Fake photos and videos that blur the line between what’s real and what’s not is something that artificial intelligence masters.

Already, AI systems can fake visual reality to a significant extent, but when it comes to replicating human voice, AI stumbles on its words.

It’s hard to replicate the human voice. As we’ve seen (and heard), text-to-speech software produces robotic and unnatural voices.

Faux Rogan, RealTalk

Hashiam Kadhim, Joe Palermo and Rayhane Mama are the three AI engineers at Dessa behind what they call RealTalk, a text-to-speech AI generator.

To showcase their creation, researchers tested it on one of the most recognizable voices in the podcasting sphere: Joe Rogan.

Listening to RealTalk’s fake Rogan voice, podcaster Joe Rogan himself wouldn’t believe his ears.

And here’s faux Rogan talking about his fancy chimp hockey team and the bone broth and elk meat diet that would superpower them.

Can you tell which is the real and which is the faux Rogan? Take this quiz that Dessa researchers set up on a dedicated website and see if you can tell who’s who.

For Alex Krizhevsky, Dessa’s Principal Machine Learning Architect, RealTalk is “one of the coolest, but scariest, things I’ve seen yet in artificial intelligence.

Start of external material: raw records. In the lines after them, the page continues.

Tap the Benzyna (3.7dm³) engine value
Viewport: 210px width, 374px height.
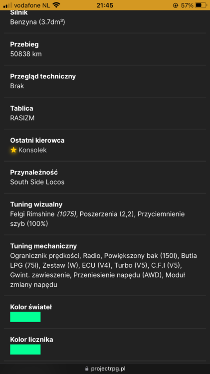pyautogui.click(x=37, y=22)
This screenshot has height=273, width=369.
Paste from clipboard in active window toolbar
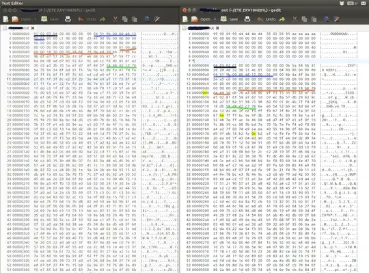(314, 19)
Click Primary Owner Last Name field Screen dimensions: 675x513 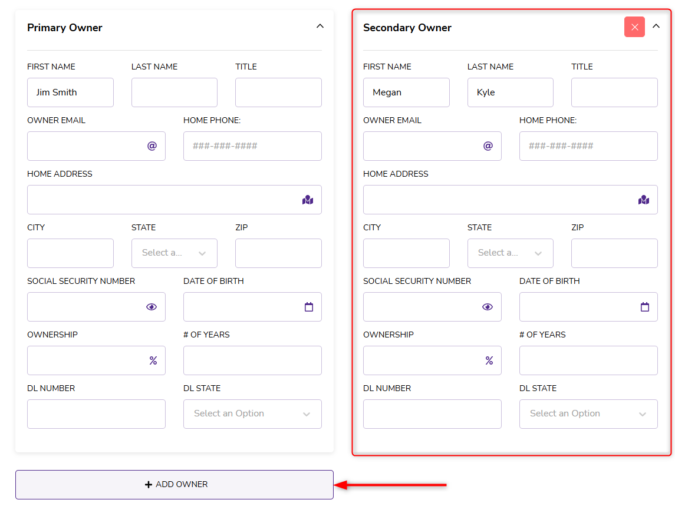(174, 92)
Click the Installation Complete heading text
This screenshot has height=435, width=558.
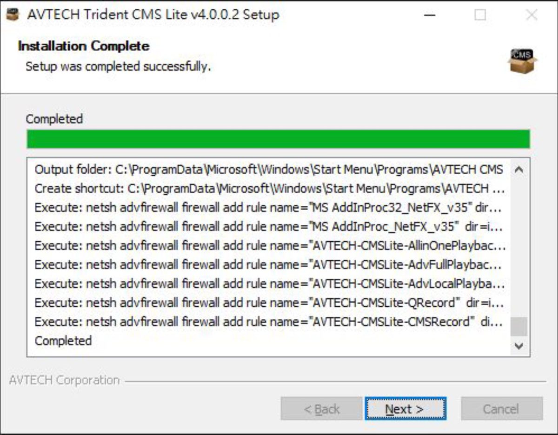coord(83,46)
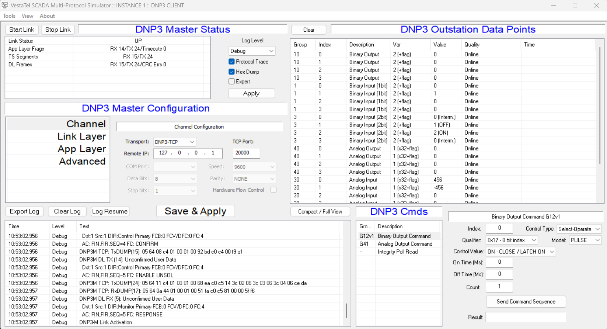Select the App Layer configuration section
This screenshot has width=607, height=329.
(81, 149)
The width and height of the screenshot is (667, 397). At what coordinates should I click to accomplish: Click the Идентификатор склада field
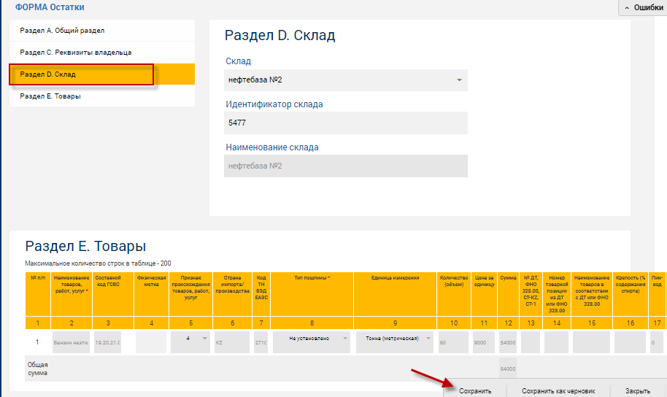pyautogui.click(x=346, y=123)
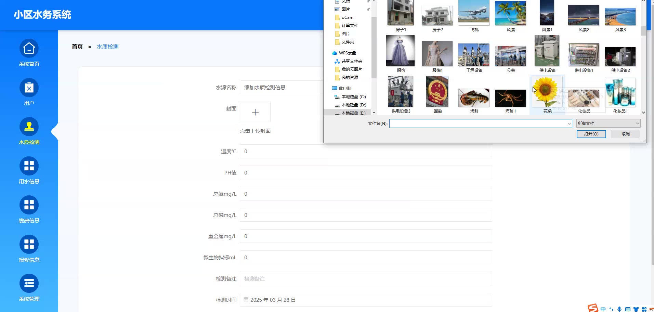
Task: Select the 花朵 sunflower thumbnail
Action: (x=547, y=92)
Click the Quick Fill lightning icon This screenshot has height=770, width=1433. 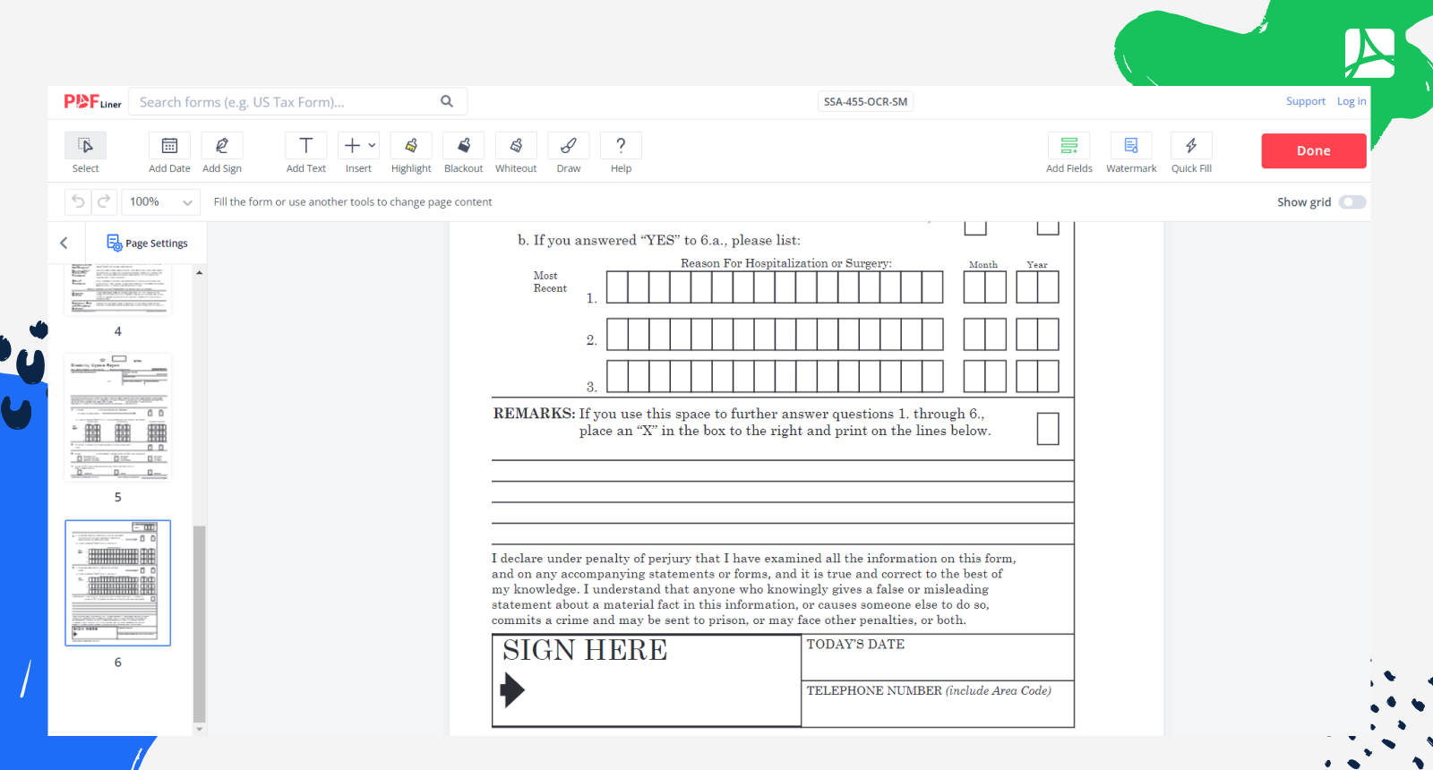coord(1191,146)
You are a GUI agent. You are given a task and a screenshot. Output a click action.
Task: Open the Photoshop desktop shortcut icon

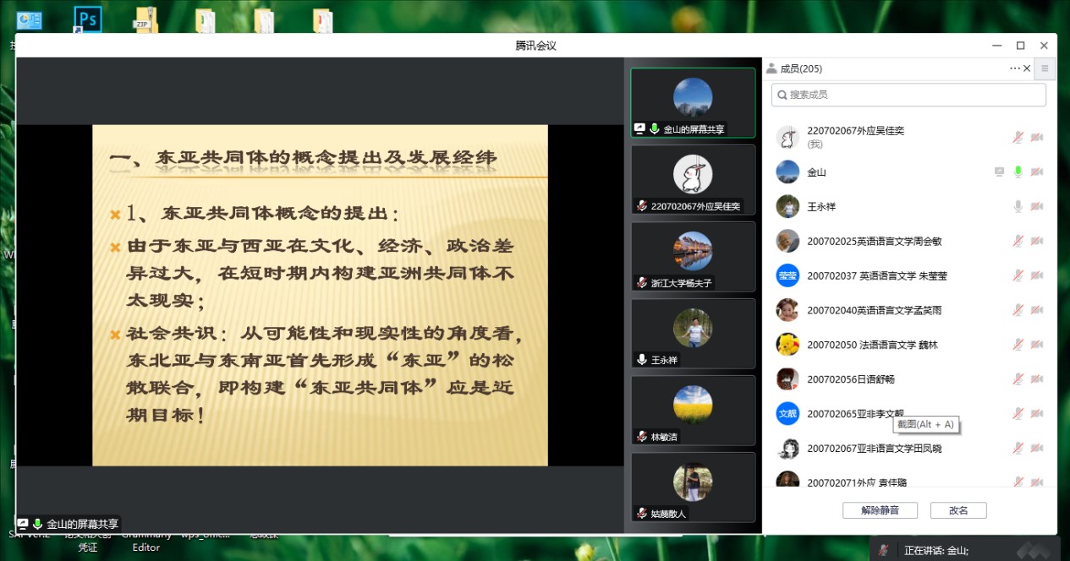pos(87,19)
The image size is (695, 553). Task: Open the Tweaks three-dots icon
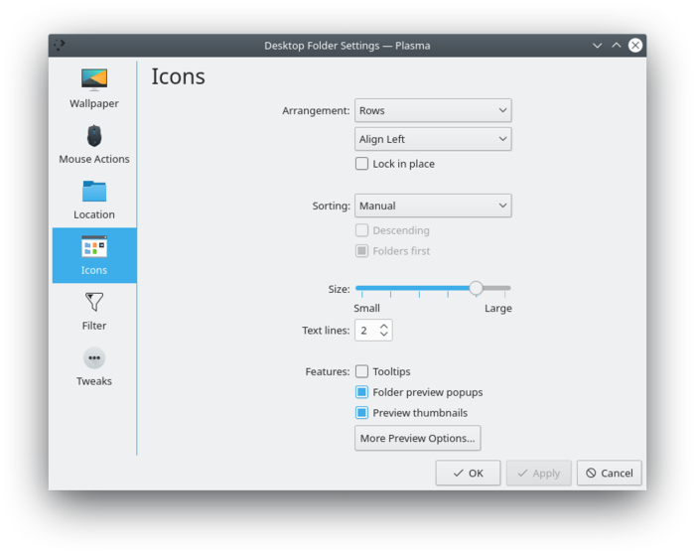click(94, 357)
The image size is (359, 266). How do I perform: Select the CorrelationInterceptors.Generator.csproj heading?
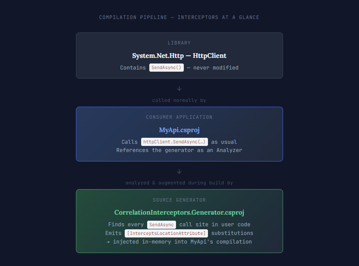point(179,212)
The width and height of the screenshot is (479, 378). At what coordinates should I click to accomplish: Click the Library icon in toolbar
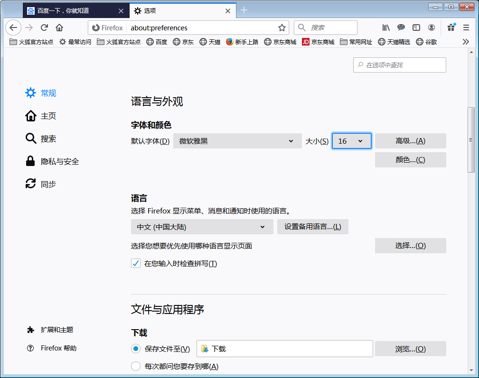(x=385, y=28)
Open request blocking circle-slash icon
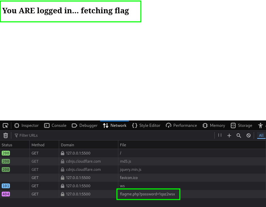This screenshot has height=207, width=266. (249, 135)
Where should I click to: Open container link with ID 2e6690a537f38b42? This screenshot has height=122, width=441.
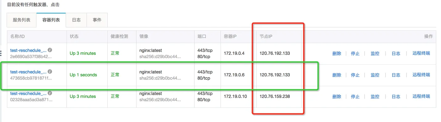pyautogui.click(x=28, y=50)
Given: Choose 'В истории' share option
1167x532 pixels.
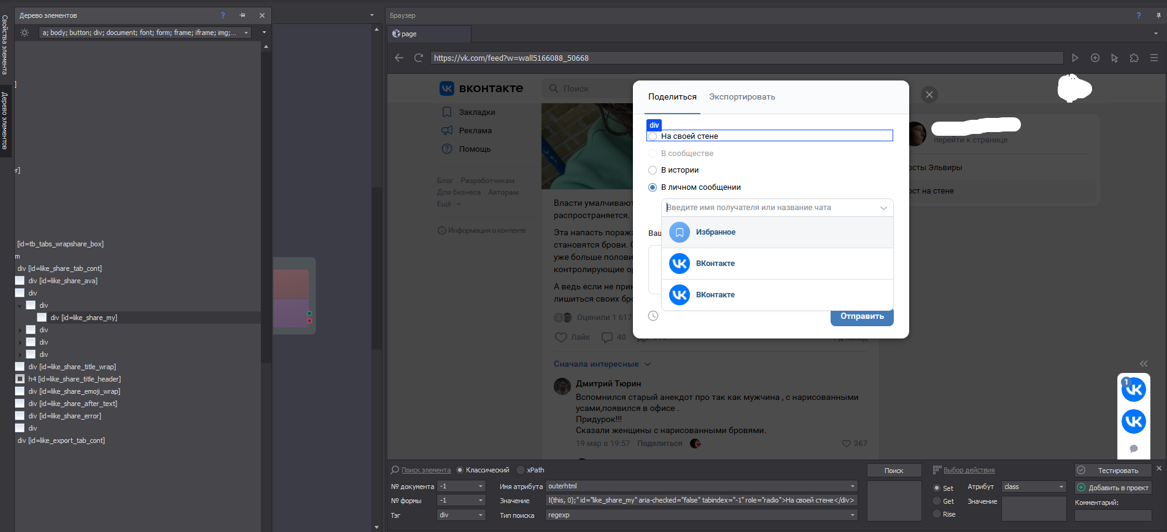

Unlike The Singularity, which is this theoretical thing that could happen in 40, 100 years, speech synthesis is soon going to be a reality everywhere.”

Real-world applications of RealTalk are many, such as naturally-sounding voice assistants, customized voice apps, and inclusion solutions to people who rely on text-to-speech devices to communicate like those with Lou Gehrig’s.

Then there’s the flipside.

In an article published in Medium, researchers said they’re aware of the “massive” societal implications of AI speech synthesis technologies.

Although the technical know-how and resources needed to build such advanced text-to-speech generators isn’t available to everybody today, things will change in the near future.

“Not just anyone can go out and do it. But in the next few years (or even sooner), we’ll see the technology advance to the point where only a few seconds of audio are needed to create a life-like replica of anyone’s voice on the planet.”